[Opening Extracted material section]
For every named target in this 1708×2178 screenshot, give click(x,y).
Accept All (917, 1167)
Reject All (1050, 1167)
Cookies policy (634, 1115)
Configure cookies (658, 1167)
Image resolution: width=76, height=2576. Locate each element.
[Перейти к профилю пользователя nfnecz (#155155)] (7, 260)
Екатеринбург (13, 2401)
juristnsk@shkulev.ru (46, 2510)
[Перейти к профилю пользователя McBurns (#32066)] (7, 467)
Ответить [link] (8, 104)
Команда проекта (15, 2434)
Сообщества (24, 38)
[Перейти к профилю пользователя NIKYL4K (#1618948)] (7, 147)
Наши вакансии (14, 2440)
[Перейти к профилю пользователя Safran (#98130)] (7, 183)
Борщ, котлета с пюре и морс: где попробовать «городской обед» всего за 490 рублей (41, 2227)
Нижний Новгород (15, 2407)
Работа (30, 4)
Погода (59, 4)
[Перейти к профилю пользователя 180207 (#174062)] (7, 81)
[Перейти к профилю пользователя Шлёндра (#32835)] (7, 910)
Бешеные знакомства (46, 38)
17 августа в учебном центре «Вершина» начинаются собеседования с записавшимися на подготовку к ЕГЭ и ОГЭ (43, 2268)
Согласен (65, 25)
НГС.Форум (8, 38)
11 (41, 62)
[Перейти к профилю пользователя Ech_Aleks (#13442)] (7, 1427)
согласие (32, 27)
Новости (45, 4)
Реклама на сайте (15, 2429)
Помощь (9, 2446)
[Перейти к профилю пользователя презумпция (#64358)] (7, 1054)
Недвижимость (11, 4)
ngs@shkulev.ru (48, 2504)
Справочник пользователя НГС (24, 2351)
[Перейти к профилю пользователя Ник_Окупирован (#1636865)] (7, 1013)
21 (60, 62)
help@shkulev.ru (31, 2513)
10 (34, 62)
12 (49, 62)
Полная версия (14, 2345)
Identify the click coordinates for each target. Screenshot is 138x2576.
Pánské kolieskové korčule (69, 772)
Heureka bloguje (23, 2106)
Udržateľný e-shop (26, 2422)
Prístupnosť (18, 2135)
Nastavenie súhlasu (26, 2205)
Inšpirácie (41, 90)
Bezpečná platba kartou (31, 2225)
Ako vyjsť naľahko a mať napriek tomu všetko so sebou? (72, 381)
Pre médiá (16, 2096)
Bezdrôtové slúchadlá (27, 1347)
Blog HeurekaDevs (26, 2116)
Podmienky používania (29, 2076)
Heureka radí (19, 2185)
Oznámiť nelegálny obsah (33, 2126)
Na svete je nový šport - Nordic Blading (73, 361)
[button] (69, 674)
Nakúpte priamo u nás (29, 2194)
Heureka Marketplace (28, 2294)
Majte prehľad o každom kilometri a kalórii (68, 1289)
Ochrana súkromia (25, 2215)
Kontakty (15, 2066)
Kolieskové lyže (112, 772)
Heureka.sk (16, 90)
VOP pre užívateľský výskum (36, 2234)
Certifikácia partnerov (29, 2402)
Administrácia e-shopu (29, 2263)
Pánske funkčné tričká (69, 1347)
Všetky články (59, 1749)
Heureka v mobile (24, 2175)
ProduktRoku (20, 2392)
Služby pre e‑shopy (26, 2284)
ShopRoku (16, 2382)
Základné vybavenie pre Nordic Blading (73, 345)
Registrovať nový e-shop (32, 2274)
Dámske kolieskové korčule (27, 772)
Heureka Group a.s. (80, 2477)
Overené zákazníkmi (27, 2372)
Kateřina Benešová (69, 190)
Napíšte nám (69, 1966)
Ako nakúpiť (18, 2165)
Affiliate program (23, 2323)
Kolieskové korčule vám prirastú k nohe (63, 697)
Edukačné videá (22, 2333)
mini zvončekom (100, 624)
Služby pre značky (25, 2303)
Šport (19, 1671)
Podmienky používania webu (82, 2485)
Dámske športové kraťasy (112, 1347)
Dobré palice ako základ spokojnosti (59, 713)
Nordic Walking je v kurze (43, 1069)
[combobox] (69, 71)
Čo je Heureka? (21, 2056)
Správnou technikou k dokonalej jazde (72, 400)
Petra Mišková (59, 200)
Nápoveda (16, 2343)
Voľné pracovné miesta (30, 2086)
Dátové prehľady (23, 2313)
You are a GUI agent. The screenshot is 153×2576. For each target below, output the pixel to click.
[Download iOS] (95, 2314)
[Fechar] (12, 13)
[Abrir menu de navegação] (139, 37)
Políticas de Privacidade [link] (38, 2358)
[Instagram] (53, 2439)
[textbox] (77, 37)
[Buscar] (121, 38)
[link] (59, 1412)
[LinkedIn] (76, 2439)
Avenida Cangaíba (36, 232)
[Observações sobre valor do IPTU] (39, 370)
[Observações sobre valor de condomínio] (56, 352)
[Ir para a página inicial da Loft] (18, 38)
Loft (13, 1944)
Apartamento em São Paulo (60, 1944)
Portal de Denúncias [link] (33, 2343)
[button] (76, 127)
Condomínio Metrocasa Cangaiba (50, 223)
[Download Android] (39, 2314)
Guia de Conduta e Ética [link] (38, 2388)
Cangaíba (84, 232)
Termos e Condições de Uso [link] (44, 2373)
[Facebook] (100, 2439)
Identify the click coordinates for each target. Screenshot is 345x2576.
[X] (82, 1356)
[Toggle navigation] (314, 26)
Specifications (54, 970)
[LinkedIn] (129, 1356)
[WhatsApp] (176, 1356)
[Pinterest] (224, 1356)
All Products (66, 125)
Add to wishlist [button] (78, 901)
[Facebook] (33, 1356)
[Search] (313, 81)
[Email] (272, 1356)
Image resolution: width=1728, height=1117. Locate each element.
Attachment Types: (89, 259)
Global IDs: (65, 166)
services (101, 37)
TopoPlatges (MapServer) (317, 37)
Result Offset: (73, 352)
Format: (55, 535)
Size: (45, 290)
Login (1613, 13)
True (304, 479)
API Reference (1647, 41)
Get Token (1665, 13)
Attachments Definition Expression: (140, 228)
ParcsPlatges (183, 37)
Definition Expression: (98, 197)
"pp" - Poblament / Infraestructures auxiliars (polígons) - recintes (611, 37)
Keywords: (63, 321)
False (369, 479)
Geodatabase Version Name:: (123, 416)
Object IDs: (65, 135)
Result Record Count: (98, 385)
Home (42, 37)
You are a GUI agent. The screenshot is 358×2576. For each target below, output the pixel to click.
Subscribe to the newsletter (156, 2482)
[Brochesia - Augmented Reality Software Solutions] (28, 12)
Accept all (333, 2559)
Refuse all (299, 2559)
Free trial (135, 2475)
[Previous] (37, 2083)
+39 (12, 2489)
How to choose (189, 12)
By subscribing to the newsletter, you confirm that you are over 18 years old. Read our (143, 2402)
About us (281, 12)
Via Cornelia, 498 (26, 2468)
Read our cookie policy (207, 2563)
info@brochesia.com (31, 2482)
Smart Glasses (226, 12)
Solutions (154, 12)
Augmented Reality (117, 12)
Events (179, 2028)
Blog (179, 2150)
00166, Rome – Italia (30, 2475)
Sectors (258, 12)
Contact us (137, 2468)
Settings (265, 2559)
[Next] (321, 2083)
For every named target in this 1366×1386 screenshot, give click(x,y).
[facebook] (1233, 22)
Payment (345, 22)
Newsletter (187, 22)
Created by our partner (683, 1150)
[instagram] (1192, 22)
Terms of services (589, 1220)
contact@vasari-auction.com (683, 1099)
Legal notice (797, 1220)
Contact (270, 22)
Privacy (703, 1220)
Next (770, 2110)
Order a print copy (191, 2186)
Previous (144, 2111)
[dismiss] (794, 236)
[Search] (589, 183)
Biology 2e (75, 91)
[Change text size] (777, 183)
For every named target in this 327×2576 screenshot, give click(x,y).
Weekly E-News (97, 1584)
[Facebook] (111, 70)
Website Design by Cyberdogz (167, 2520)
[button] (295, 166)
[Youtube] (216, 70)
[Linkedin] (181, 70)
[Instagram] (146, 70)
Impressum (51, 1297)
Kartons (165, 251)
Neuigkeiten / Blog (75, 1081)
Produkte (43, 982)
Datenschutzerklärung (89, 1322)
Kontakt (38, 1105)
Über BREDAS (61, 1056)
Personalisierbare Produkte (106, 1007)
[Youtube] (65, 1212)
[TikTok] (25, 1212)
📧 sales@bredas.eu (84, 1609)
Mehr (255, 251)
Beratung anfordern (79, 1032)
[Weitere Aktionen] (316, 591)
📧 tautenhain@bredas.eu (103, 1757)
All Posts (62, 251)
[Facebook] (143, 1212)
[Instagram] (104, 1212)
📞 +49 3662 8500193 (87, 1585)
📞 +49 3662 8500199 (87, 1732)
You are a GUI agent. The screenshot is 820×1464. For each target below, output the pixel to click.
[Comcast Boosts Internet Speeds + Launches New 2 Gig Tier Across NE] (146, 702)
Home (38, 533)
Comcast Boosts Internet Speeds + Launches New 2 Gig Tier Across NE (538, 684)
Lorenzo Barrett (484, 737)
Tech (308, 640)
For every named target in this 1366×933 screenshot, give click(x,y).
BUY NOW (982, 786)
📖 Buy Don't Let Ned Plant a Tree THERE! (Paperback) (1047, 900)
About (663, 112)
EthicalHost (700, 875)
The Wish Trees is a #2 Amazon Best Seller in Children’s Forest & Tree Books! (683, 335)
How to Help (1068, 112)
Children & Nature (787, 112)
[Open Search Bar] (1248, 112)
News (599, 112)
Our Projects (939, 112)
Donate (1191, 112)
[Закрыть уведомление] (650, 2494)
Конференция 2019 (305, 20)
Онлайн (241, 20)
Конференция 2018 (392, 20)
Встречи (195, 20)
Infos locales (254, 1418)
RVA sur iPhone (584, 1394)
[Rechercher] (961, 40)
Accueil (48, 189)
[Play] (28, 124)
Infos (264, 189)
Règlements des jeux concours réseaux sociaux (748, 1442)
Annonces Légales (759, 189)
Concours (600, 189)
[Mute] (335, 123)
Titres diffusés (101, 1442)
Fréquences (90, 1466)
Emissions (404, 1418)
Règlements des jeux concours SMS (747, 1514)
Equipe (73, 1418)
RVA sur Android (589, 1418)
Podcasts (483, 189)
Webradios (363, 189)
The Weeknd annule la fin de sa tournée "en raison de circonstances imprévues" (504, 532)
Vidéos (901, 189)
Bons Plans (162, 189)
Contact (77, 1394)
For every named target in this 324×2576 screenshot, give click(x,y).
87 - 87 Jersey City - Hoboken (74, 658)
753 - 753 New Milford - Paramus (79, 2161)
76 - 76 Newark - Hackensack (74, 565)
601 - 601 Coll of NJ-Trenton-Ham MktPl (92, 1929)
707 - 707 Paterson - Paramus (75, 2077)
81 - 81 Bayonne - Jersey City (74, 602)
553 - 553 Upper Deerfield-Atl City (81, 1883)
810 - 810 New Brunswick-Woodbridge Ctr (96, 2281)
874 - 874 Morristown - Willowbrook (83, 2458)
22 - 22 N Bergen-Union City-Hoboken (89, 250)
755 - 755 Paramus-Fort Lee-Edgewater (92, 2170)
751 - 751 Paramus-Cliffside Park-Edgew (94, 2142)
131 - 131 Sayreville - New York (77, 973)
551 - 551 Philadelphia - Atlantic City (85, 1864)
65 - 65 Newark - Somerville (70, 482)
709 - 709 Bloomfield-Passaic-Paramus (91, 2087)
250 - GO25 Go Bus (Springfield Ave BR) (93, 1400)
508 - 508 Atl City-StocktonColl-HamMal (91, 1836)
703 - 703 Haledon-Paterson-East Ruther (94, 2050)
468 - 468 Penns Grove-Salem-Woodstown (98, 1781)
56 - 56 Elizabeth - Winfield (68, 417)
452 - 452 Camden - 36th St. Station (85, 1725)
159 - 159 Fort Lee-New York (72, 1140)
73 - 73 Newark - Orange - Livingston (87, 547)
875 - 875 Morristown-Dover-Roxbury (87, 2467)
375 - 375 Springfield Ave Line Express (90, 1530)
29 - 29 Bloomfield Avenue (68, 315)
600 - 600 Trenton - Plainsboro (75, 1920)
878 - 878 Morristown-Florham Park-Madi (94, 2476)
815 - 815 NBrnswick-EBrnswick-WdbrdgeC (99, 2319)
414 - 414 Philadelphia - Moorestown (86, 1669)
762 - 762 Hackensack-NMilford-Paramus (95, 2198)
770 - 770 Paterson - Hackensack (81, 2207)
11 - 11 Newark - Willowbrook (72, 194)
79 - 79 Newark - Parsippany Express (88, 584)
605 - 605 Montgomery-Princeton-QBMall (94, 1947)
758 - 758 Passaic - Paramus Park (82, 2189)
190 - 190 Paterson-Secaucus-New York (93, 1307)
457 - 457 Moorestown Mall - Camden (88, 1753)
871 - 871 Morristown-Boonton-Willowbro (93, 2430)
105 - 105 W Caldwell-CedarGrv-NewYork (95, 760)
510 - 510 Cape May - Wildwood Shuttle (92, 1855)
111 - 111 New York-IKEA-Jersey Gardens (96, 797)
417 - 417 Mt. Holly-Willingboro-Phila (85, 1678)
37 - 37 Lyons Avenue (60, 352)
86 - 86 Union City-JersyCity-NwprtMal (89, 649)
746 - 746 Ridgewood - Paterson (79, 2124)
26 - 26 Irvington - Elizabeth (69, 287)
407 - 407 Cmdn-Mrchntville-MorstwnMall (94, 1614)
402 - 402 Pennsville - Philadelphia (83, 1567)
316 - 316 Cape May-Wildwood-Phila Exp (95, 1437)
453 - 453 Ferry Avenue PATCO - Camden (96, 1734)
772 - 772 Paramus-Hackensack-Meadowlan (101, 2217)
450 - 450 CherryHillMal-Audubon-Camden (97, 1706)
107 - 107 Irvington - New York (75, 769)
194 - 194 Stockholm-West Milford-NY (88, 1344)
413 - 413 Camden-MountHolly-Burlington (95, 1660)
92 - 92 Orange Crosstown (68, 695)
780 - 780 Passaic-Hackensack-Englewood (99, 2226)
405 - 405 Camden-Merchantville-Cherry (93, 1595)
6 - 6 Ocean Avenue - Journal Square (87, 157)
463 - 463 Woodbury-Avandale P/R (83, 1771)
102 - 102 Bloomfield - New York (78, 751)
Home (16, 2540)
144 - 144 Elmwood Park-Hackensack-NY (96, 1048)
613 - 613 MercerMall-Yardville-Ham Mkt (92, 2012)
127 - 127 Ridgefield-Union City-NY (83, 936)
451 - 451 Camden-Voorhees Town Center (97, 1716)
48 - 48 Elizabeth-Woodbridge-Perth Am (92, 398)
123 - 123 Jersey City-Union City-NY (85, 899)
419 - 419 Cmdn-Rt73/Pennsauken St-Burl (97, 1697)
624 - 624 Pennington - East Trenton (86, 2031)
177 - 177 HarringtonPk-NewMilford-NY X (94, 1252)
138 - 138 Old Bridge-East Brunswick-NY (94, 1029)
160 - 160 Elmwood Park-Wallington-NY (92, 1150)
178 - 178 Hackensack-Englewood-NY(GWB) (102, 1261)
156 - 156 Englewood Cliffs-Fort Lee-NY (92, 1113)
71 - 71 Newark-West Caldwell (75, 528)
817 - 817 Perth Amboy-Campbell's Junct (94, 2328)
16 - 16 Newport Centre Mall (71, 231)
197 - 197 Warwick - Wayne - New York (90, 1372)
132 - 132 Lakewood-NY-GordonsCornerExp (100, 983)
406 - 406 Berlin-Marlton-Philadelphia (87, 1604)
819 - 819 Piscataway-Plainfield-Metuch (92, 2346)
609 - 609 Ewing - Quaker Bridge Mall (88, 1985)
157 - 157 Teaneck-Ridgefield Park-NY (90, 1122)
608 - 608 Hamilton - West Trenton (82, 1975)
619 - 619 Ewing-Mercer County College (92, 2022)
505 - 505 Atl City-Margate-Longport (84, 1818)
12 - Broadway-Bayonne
[Closing Extracted material section]
Find the line with "29 - 29 Bloomfield Avenue (68, 315)" in the entries above. Retype it and each line after it, exactly, through the line with "762 - 762 Hackensack-NMilford-Paramus", and stop there.

29 - 29 Bloomfield Avenue (68, 315)
600 - 600 Trenton - Plainsboro (75, 1920)
878 - 878 Morristown-Florham Park-Madi (94, 2476)
815 - 815 NBrnswick-EBrnswick-WdbrdgeC (99, 2319)
414 - 414 Philadelphia - Moorestown (86, 1669)
762 - 762 Hackensack-NMilford-Paramus (95, 2198)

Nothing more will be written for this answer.